Wealth: The Democrats Don’t Get It
THE PUBLICATION OF our
“rich list” will fan the fevers of plundering politicians, especially those “soak the rich” Democratic presidential candidates looking for seemingly easy sources of loot to finance their socialist fantasies. They're delusional.
To hear these White House wannabes tell it, you'd think the people on our 400 list are like the Disney character Scrooge McDuck, sitting in their money bins loaded with coins, gold, jewels and paper currency. Tax it, and voila! You've got all that lucre for your pet projects. It just ain't so! Look at what the people on this list actually own, and you'll quickly see that only a small portion of their assets are in ready cash. Anyone who's ever owned a home or a car can attest to the distinction between property and cash.
A wealth tax would mean less wealth to tax. Taxing the mere possession of property and securities, by definition, makes them less valuable. Many people would have to sell assets to pay for the tax on what they own.
The value of an asset, especially a financial one, can be heavily influenced by the health of the economy. The radical tax and regulatory schemes (regulations are a form of taxation that today costs us nearly $2 trillion, which is more than the GDP of all but a handful of countries) proffered by the Democrats would slow the economy to a crawl. This, in turn, would cause tax revenues to fall far below expectations. Despite thousands of years of experience, these political hacks cavalierly assume that costly, burdensome rules and higher taxes don't affect people's ability to do business.

### TASKS TO PERFORM
A. Name every item that the wealth tax editorial says fills Scrooge McDuck's money bins.
B. According to the wealth tax editorial, how much do regulations cost today?
C. Quote the stretch of the wealth tax editorial from "To hear these" through "property and cash.".
None of the data below is needed.

Word and element location data:
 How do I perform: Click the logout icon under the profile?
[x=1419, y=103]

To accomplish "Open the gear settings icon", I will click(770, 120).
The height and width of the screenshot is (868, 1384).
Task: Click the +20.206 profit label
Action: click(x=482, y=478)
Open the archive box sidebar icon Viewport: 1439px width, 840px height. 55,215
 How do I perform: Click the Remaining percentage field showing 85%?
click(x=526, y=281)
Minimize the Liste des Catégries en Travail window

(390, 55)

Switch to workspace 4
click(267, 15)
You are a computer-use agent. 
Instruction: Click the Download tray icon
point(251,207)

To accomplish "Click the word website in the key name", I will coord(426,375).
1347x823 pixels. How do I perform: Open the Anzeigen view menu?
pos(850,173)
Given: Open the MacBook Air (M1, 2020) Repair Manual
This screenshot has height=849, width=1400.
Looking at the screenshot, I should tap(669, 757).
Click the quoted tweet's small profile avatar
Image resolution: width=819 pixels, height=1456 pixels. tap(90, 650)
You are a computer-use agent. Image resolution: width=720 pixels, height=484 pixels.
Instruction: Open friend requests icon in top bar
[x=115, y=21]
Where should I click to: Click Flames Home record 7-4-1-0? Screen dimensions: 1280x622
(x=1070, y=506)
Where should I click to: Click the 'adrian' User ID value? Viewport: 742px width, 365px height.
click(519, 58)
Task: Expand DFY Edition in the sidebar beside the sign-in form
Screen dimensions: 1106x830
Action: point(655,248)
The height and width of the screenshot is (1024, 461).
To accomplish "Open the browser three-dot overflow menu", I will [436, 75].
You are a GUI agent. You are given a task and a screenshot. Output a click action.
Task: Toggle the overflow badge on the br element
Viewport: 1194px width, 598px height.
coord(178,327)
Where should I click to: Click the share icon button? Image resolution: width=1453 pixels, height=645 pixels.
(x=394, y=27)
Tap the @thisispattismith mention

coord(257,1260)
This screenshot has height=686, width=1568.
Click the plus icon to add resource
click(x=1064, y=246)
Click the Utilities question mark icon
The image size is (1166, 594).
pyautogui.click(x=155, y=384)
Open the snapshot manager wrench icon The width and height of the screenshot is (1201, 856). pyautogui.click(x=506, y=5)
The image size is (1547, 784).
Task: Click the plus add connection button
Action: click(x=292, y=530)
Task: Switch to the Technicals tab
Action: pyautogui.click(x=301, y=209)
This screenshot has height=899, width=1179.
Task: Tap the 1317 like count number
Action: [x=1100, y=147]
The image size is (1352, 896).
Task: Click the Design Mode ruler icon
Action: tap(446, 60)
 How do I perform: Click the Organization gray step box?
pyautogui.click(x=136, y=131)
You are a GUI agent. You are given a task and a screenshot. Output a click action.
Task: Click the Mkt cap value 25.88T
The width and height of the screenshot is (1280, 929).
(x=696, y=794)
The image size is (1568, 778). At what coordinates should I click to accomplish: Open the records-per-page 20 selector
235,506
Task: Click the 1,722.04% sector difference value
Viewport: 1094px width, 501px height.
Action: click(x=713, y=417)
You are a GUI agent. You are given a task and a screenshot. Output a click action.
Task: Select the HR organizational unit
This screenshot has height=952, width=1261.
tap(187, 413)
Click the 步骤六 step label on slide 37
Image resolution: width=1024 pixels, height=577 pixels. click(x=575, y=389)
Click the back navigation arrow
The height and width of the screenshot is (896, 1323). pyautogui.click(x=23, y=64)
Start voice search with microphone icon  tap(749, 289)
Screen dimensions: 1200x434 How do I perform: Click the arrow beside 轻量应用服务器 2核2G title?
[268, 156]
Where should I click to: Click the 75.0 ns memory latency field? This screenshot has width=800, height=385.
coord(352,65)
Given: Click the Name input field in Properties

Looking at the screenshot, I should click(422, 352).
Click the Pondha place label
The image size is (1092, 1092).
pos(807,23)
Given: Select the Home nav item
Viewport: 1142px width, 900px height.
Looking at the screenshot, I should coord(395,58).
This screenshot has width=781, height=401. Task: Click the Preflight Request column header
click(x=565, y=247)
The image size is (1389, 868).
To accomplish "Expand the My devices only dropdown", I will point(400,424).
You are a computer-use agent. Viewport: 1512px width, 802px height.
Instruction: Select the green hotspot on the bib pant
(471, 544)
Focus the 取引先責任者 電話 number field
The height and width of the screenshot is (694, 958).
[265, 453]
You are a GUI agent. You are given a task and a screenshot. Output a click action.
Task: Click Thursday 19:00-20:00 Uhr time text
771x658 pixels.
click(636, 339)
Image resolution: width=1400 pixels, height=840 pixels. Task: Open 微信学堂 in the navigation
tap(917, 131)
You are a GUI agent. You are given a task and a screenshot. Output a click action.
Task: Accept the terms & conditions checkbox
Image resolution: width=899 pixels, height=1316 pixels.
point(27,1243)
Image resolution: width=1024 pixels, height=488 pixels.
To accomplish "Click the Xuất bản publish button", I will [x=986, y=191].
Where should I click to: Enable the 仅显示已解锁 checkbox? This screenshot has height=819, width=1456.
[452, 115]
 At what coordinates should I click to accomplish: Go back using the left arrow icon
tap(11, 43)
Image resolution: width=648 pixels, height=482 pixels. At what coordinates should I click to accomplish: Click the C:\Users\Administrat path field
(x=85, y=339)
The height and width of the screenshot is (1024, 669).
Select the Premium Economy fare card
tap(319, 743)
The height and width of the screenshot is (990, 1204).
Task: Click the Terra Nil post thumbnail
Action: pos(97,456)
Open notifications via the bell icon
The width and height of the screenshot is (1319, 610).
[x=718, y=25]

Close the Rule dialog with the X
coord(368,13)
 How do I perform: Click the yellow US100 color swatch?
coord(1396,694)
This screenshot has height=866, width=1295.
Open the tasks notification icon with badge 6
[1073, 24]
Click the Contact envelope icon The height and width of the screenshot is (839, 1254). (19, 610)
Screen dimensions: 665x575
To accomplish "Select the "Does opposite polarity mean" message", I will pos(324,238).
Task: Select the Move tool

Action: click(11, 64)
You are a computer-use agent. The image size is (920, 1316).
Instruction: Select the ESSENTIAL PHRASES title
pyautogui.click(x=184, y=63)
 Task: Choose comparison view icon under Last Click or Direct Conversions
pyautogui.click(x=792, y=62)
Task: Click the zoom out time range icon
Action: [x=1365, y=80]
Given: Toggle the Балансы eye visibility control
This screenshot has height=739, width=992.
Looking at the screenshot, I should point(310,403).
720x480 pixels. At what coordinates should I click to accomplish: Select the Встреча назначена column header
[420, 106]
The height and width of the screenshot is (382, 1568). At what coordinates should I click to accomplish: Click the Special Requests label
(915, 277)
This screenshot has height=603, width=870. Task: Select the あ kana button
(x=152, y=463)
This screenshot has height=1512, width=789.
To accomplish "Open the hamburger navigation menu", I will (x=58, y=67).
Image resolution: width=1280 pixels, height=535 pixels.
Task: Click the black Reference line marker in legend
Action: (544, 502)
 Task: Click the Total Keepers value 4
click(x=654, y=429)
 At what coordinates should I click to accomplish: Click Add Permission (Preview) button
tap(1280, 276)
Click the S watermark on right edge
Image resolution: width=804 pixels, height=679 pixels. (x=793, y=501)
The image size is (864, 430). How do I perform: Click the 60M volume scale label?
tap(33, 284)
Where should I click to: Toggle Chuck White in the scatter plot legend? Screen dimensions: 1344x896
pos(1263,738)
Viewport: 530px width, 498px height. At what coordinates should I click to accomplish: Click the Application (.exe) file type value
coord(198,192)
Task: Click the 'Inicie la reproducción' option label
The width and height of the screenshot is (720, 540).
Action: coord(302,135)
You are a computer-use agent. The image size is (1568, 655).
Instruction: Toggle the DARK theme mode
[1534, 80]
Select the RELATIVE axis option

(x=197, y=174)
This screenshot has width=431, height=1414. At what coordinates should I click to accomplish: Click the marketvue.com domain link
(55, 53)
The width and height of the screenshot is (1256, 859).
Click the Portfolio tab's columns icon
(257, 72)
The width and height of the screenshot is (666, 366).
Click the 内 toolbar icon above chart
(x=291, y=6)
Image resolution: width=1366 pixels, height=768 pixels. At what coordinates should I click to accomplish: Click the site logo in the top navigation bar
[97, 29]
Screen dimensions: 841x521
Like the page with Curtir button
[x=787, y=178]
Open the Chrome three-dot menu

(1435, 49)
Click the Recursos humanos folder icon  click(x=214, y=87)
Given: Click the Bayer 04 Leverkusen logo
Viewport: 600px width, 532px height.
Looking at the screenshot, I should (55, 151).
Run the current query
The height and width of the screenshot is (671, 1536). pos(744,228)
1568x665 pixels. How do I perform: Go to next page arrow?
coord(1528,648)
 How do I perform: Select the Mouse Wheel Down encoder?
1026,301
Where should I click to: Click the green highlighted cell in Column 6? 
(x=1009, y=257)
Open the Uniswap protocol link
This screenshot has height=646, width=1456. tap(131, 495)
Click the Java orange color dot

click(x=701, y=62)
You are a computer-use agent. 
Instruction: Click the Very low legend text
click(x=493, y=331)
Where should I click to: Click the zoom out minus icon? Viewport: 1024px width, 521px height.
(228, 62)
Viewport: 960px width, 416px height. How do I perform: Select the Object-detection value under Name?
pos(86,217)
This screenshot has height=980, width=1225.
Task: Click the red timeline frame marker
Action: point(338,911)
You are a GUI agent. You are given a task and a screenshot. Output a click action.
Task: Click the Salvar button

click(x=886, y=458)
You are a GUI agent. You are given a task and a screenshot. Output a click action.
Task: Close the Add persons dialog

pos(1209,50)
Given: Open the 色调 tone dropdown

### RESULTS FOR THE EXERCISE
A. Coins, gold, jewels, and paper currency

B. Nearly $2 trillion

C.
To hear these White House wannabes tell it, you'd think the people on our 400 list are like the Disney character Scrooge McDuck, sitting in their money bins loaded with coins, gold, jewels and paper currency. Tax it, and voila! You've got all that lucre for your pet projects. It just ain't so! Look at what the people on this list actually own, and you'll quickly see that only a small portion of their assets are in ready cash. Anyone who's ever owned a home or a car can attest to the distinction between property and cash.